- Excerpted text:
The Altar Stone is not an aberration


Over the years, on this blog, I have tried, over and again, to reconstruct the ice streams of the Irish Sea Glacier during the Anglian Glaciation.  I've also published many other reconstructions from glacial geomorphologists who have an interest in the matter.

Look at the two maps above.  I am increasingly convinced that Geoffrey Kellaway, who was lampooned by a rather snooty archaeological establishment during his lifetime, was more sensible than the rest of them put together when it came to understanding erratic transport.  The top map is a reconstruction of the Kellaway map, by Olwen Williams-Thorpe, and on it I have highlighted in pink the crucial streamline.  Note some of the key locations on it -- Mynydd Preseli, the Llansteffan Peninsula, Pencoed, Flatholm, Boles Barrow, and Stonehenge...............

Lionel Jackson and myself, in our "Earth" paper in 2009, argued along similar lines that the bluestone erratics were carried along a contact zone between two converging ice streams -- Welsh ice to the north and Irish Sea ice to the south -- on essentially the same route.

- Data segment:

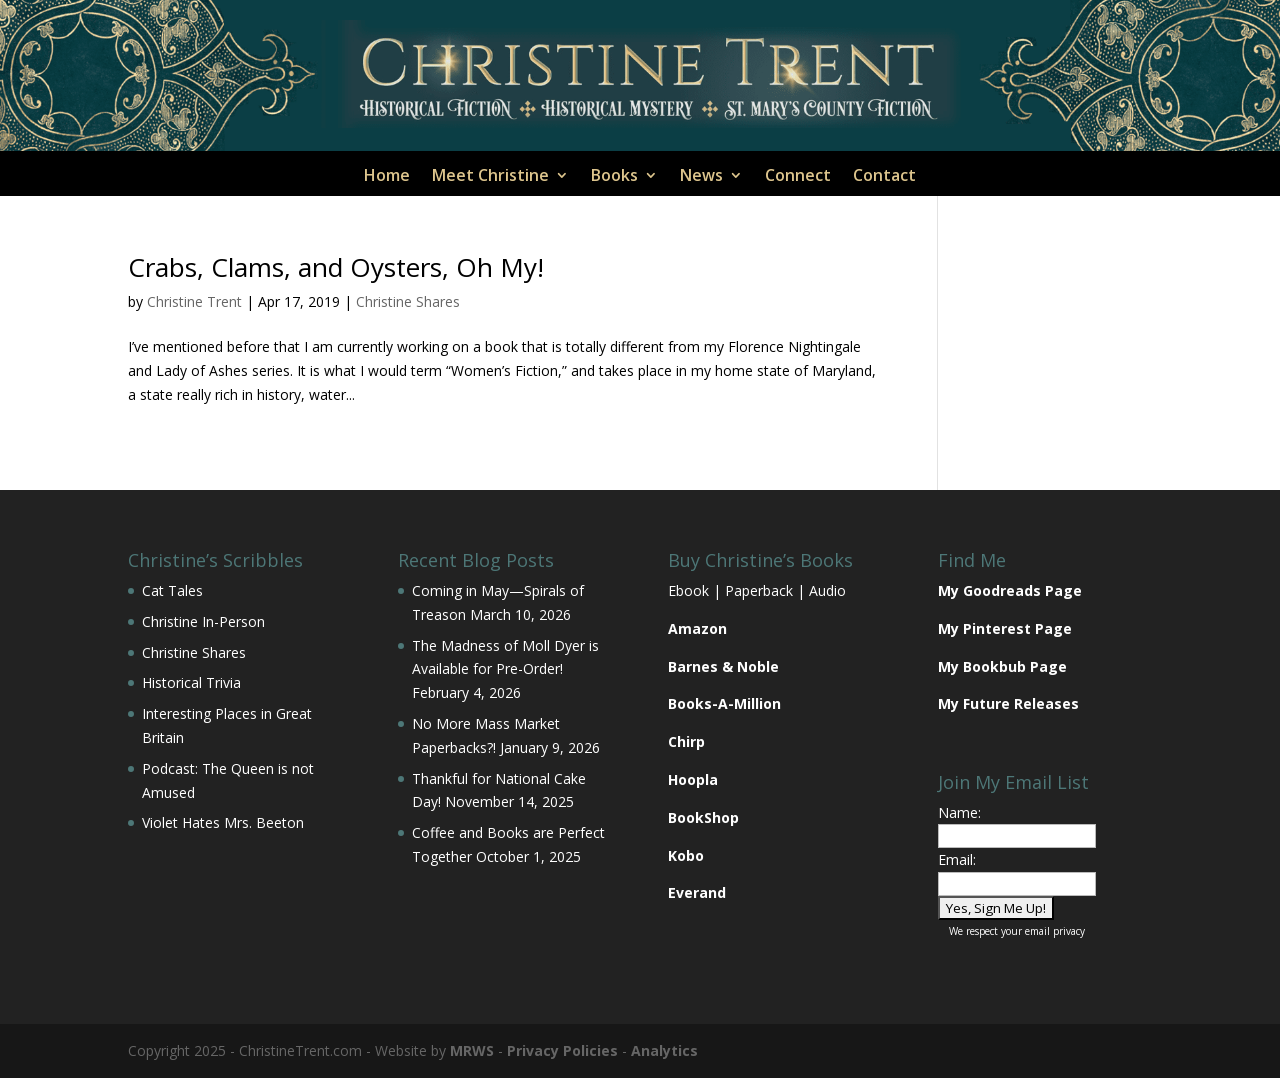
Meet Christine (490, 177)
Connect (798, 177)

- What this exercise asks:
a. In the excerpt on the Irish Sea Glacier, who produced the reconstruction of the Kellaway map shown in the top map?
b. Pick up the blog excerpt on the Irish Sea Glacier and the bluestone erratics after its final sentence and write the next part.

- Solved tasks:
a. Olwen Williams-Thorpe

b.
https://www.researchgate.net/publication/270162075_Stonehenge's_mysterious_stones 

So if the Altar Stone erratic did indeed come from Craig Ddu, as I am now suggesting, it is not an aberration at all, but an erratic picked up on exactly the right ice stream route.  I have always argued that the Stonehenge bluestones look like an erratic assemblage (from the physical appearance of the stones) -- and the recent geological work by Rob Ixer, Richard Bevins and others suggests that the stones have come from a rather narrow band of countryside on the north flank of Preseli, with probable source locations including Carn Goedog, Cerrig Marchogion and Craig Rhosyfelin.  Other igneous sources are still being looked for, as are sources for the Palaeozoic sandstones.  I now think there is a very strong chance that these sandstones are Ordovician in age, and that they have come from the coastal zone between Fishguard and Ceibwr.

There's my hypothesis.  Let's see how it works out as the geological work proceeds.  Quarries?  Who needs quarries?